Ethics application status

Approved

Date submitted

13/01/2015

Date registered

3/02/2015

Date last updated

9/06/2015

Type of registration

Retrospectively registered

Titles & IDs

Public title

Therapeutic drug monitoring guided dose optimization of beta-lactam antibiotics in haematology/oncology patients with febrile neutropenia

Scientific title

A randomised controlled study of the role of therapeutic drug monitoring guided dose optimisation in improving exposure of beta-lactam antibiotics in patients with febrile neutropenia and haematological malignancies.

Secondary ID [1]

Nil

Universal Trial Number (UTN)

U1111-1166-0231

Trial acronym

Linked study record

Health condition

Health condition(s) or problem(s) studied:

Febrile neutropenia

haematological malignancies

Condition category

Condition code

Infection

Other infectious diseases

Cancer

Leukaemia - Acute leukaemia

Blood

Haematological diseases

Intervention/exposure

Study type

Interventional

Description of intervention(s) / exposure

Initially all patients will receive standard starting doses of beta-lactam antibiotics (e.g 4.5g piperacillin-tazobactam every 8-hourly, 2g cefepime every 8-hourly, 1g meropenem every 8 hourly) via intermittent intravenous infusion. For the intervention group, the unbound (free) concentrations of beta-lactam antibiotics will be calculated from the total concentration assay of blood samples taken at the mid of dosing interval and 15 minutes before the next dose as a trough.
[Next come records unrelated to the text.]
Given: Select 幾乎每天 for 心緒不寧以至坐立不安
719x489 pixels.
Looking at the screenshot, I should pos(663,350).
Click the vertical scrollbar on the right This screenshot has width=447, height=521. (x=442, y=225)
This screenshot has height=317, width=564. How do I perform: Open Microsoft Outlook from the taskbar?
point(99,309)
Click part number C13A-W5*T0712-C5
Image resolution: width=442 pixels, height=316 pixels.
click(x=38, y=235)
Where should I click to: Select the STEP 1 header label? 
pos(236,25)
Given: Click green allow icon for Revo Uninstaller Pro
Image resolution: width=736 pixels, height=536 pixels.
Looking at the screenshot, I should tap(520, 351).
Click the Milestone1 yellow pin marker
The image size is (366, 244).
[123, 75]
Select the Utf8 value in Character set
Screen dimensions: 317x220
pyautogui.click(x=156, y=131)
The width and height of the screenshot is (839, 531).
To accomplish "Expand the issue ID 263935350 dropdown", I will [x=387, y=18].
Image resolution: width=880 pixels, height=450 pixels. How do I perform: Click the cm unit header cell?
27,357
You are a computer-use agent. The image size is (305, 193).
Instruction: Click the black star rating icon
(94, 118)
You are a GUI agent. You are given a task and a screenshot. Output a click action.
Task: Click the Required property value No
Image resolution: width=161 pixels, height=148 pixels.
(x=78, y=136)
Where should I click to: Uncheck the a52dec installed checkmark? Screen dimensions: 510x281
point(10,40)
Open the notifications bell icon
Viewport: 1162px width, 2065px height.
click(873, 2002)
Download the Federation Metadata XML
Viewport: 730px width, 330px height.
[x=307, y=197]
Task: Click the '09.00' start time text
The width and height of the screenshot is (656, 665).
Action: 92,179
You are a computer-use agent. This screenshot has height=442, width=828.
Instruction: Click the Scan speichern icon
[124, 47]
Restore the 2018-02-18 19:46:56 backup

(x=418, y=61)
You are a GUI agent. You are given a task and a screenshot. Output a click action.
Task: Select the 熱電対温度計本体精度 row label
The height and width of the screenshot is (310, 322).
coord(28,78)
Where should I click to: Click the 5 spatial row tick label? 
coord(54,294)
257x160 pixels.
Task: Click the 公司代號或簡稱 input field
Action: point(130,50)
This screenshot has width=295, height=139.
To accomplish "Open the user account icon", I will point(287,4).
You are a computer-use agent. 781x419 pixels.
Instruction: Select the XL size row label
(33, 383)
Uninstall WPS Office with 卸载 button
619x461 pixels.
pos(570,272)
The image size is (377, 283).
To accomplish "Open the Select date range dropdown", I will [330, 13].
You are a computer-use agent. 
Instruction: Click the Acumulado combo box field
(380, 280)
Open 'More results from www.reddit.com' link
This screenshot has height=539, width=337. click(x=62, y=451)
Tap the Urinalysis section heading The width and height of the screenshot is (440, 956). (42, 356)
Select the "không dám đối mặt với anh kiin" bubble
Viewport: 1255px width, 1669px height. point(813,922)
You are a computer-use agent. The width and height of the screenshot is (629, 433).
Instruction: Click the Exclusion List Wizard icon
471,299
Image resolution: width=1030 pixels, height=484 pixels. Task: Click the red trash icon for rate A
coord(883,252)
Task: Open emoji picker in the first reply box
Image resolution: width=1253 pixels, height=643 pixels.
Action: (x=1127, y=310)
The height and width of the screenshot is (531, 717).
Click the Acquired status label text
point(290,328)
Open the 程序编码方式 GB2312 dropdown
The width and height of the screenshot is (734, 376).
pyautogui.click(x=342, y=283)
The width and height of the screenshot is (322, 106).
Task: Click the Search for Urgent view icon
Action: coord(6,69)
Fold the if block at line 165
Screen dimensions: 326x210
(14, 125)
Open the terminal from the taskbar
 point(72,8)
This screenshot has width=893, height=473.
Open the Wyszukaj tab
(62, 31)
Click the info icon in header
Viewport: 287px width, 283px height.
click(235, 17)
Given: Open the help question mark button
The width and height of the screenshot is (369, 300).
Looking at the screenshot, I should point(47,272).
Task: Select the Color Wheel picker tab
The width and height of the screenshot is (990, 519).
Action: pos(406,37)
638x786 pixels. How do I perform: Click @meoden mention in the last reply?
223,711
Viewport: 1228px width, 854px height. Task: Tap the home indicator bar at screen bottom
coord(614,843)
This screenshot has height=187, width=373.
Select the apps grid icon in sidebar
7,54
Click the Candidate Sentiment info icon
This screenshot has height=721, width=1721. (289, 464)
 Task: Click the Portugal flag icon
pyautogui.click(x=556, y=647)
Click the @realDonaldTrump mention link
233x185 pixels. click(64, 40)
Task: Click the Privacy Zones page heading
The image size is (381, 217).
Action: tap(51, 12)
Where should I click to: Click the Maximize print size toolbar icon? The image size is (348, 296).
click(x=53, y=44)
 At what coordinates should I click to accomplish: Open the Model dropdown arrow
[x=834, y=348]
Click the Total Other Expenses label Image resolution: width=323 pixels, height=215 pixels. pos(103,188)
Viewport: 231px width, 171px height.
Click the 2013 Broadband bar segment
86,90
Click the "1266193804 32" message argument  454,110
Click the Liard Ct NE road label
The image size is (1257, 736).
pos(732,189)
Based on the free antibiotic concentration at the specified blood sampling times, whether pharmacokinetic/pharmacodynamic (PK/PD) target is achieved or not will be determined. The PK/PD target is achievement of 100%fT>MIC (the free antibiotic concentration remains above the MIC for the entire duration of the dosing interval). This will be determined by using local institutional antibiograms at the study hospital or European Committee on Antimicrobial Susceptibility Testing (EUCAST) (http://www.eucast.org/clinical breakpoints) recommendations will be used as reference bacterial susceptibility breakpoints. The proposed sampling time allows determination of PK/PD target without calculating the exact time above MIC. Results of the free antibiotic blood concentration and target attainment will be communicated to clinicians treating the patient. Based on the results, investigators of the study will then identify the need for dose adjustment in conjunction with the clinicians. When deemed necessary, dose adjustment will be performed. Doses will be adjusted as necessary either by increasing the frequency by 25 to 50% or changing the mode of administration into extended infusion or both. If trough concentrations are greater than ten times the MIC, dose reduction will be performed by reducing the frequency by 25 to 50 % or decreasing the dose by 50%. The overall duration of treatment will be at clinician discretion. Adherence to the interventional dosing changes was monitored using the drug administration charts which describe the details of drug administration which are signed by and confirmed by nursing staff.

Intervention code [1]

Treatment: Drugs

Comparator / control treatment

In the control group, all patients will receive standard doses of beta-lactam antibiotics ((e.g 4.5g piperacillin-tazobactam every 8-hourly, 2g cefepime every 8-hourly, 1g meropenem every 8 hourly) via intermittent intravenous infusion. Therapeutic drug monitoring will be performed similar to the intervention group; however no dose adjustment is made based on the determined concentrations and if any will be at the discretion of the clinician and not based on the therapeutic concentrations monitoring. The duration of treatment will be at the discretion of the clinicians.

Control group

Dose comparison

Outcomes

Primary outcome [1]

Attainment of pharmacokinetic/pharmacodynamic target (100%fT>MIC). This will be determined by using the trough concentration measured from venous blood samples in reference to MIC breakpoints. Local institutional antibiograms at the study hospital or European Committee on Antimicrobial Susceptibility Testing (EUCAST) (http://www.eucast.org/clinical breakpoints) recommendations will be used as reference bacterial susceptibility breakpoints. Note that the trough concentration monitoring allows determination of this outcome measure with out determining the actual time the free drug concentration remains above MIC.

Timepoint [1]

Baseline and the following two consecutive days

Secondary outcome [1]

Duration of fever defined as as the time between commencement of antibiotic treatment immediately after diagnosis of febrile neutropenia and the first day of at least 2 consecutive days that temperature will be less than 38 degree celsius. This will be assessed by recording daily core body temperature from patients medical chart measured using clinical thermometers.

Timepoint [1]

during antibiotic treatment

Eligibility

Key inclusion criteria

diagnosis of febrile neutropenia, diagnosis of cancer or hematological malignancy, prescribed to receive a beta-lactam antibiotics, ability to get prior informed consent

Minimum age

18 Years

Maximum age

No limit

Sex

Both males and females

Can healthy volunteers participate?

Key exclusion criteria

know or suspected allergy to the study antibiotics, pregnancy, inability to get informed consent

Study design

Purpose of the study

Treatment

Allocation to intervention

Randomised controlled trial

Procedure for enrolling a subject and allocating the treatment (allocation concealment procedures)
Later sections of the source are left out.